#### Problem details
Read the data below. Every line holding the string "price" must be copied.

(Collected data entries)
....

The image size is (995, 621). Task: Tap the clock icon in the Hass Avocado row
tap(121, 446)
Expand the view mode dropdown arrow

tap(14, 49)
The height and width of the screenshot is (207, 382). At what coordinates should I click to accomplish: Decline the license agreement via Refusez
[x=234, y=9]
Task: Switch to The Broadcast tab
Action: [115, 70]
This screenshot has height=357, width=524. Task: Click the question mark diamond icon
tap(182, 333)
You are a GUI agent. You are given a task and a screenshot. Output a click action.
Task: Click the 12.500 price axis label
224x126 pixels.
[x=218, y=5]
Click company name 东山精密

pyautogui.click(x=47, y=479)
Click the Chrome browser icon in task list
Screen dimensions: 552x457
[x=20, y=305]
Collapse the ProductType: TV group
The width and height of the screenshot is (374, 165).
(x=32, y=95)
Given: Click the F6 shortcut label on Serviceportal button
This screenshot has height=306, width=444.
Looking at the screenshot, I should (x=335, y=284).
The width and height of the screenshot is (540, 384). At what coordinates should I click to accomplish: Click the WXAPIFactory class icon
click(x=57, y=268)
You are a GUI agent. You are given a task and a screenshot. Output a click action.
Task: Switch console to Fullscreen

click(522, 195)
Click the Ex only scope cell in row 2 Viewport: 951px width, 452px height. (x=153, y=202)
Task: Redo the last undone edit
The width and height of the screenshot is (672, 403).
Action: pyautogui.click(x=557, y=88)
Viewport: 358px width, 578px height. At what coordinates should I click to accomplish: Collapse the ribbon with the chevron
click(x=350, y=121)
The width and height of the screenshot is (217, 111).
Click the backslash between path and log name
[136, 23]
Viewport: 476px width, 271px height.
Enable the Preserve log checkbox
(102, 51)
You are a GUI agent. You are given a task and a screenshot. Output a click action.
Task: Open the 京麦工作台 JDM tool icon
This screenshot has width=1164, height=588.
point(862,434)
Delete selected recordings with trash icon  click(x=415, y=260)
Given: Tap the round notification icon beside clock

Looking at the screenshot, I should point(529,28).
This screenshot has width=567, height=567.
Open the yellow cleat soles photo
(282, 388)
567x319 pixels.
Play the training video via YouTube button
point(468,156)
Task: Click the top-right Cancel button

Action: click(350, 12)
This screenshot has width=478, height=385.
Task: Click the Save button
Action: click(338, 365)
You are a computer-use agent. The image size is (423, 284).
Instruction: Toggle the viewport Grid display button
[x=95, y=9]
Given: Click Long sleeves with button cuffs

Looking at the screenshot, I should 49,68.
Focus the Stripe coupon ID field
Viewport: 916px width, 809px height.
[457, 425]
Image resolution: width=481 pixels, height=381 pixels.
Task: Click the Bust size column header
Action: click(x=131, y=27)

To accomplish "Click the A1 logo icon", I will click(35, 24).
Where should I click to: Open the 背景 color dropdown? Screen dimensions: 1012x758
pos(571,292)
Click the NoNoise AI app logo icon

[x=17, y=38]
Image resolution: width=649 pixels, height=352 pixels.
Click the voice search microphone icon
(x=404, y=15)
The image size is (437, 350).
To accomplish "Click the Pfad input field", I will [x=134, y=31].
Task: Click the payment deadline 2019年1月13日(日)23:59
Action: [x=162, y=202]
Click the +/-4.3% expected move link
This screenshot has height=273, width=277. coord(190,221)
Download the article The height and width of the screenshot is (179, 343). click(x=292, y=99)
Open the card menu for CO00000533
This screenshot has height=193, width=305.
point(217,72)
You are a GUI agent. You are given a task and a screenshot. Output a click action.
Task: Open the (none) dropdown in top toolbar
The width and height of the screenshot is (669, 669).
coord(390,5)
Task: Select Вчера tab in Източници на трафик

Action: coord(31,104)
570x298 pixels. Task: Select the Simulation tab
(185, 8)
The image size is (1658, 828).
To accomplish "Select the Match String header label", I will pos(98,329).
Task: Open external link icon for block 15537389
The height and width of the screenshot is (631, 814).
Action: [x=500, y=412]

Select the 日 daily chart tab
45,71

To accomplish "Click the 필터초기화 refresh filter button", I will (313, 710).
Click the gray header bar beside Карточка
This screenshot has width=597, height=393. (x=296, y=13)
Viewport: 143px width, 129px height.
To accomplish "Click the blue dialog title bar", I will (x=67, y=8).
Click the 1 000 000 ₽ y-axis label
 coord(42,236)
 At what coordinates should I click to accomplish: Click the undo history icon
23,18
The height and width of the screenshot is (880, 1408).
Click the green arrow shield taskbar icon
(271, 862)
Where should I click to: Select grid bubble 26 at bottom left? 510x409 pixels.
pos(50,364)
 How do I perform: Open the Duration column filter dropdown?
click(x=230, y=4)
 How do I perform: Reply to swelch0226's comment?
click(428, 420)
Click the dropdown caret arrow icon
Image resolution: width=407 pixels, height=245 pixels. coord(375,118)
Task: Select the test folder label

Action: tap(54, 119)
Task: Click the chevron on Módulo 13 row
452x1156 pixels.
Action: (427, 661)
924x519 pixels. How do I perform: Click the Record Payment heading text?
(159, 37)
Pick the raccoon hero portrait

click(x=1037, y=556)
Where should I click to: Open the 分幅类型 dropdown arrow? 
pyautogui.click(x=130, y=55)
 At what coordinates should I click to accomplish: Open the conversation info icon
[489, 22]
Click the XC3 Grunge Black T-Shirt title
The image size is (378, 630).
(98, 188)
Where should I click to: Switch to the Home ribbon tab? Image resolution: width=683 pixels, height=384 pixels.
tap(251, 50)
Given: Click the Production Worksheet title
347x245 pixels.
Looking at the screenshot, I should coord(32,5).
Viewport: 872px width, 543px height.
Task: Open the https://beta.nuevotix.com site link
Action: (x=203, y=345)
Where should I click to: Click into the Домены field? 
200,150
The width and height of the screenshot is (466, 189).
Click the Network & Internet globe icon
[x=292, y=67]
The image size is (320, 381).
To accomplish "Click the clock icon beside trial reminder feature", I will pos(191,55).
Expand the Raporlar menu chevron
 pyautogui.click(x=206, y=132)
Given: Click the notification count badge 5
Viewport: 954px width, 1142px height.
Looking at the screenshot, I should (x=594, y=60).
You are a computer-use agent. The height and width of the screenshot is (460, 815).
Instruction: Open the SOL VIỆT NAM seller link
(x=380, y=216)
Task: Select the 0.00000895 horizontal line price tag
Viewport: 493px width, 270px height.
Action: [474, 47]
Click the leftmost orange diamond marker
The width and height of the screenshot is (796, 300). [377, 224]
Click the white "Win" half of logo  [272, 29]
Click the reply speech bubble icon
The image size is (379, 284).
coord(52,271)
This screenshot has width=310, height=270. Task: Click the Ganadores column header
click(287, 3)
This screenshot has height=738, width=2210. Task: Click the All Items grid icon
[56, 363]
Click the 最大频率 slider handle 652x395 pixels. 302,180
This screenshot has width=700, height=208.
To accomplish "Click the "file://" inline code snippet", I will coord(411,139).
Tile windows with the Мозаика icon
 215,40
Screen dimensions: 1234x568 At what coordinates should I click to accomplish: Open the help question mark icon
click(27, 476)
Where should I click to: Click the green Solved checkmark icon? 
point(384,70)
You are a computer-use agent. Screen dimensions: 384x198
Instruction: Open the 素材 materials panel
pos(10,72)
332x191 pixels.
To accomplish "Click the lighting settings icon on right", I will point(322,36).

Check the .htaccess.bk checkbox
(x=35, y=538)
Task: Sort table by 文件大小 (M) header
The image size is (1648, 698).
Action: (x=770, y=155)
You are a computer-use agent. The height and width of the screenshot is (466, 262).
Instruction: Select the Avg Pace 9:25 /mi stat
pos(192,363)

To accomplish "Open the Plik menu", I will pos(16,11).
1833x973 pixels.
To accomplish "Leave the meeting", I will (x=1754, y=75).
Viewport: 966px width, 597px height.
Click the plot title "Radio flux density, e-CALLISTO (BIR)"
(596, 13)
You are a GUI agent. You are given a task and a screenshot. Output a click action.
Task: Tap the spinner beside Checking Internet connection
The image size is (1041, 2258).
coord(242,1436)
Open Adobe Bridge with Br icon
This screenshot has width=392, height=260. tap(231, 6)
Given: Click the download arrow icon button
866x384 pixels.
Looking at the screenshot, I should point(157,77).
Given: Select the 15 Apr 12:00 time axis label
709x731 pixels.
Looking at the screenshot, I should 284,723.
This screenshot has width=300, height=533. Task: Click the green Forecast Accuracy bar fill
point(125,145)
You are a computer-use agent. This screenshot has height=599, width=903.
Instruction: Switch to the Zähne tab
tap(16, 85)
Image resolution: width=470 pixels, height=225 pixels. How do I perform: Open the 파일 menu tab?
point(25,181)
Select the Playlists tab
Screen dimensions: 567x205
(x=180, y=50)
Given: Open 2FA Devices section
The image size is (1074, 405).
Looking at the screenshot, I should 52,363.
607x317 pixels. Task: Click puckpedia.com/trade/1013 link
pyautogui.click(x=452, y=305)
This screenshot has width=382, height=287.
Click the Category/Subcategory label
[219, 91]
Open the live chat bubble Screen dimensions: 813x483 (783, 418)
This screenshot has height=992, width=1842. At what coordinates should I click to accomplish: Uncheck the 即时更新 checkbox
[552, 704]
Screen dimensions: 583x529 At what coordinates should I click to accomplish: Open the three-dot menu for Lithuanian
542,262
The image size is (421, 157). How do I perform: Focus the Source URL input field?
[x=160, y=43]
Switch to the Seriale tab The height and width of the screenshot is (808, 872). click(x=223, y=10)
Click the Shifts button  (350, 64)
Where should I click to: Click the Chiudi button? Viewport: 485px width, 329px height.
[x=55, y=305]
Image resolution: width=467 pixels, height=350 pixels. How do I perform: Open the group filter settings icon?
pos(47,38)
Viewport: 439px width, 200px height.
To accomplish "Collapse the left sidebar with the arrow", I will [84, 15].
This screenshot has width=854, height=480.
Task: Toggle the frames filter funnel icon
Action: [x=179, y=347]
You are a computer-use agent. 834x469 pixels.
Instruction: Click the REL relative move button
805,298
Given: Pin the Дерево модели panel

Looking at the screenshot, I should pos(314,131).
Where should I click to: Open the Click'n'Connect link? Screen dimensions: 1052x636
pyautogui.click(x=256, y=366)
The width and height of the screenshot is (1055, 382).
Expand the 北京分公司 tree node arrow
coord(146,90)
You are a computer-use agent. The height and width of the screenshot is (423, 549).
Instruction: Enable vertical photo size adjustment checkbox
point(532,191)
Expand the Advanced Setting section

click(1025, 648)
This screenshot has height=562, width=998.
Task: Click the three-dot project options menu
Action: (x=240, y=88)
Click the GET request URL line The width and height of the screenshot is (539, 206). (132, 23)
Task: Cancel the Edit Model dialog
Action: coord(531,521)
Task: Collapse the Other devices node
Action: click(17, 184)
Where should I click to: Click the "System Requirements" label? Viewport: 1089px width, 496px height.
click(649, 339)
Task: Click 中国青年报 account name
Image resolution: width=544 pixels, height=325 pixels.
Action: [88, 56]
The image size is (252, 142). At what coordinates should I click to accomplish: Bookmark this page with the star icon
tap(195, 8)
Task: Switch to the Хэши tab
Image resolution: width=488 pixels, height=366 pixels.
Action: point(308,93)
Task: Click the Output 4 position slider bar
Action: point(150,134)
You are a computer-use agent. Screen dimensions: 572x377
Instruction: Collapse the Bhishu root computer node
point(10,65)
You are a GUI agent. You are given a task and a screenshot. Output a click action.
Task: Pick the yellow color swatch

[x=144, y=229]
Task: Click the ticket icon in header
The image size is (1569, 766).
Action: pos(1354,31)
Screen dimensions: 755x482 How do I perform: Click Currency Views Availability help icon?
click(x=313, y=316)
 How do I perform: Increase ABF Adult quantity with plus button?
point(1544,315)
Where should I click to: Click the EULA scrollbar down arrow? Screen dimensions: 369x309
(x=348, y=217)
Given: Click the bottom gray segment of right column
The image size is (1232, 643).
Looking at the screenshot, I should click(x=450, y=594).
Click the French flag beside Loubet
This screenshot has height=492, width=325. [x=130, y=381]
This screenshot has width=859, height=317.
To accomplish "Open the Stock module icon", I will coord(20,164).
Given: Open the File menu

....

#### Task result
Task: Click the 12.500 price axis label
Task: Select the 0.00000895 horizontal line price tag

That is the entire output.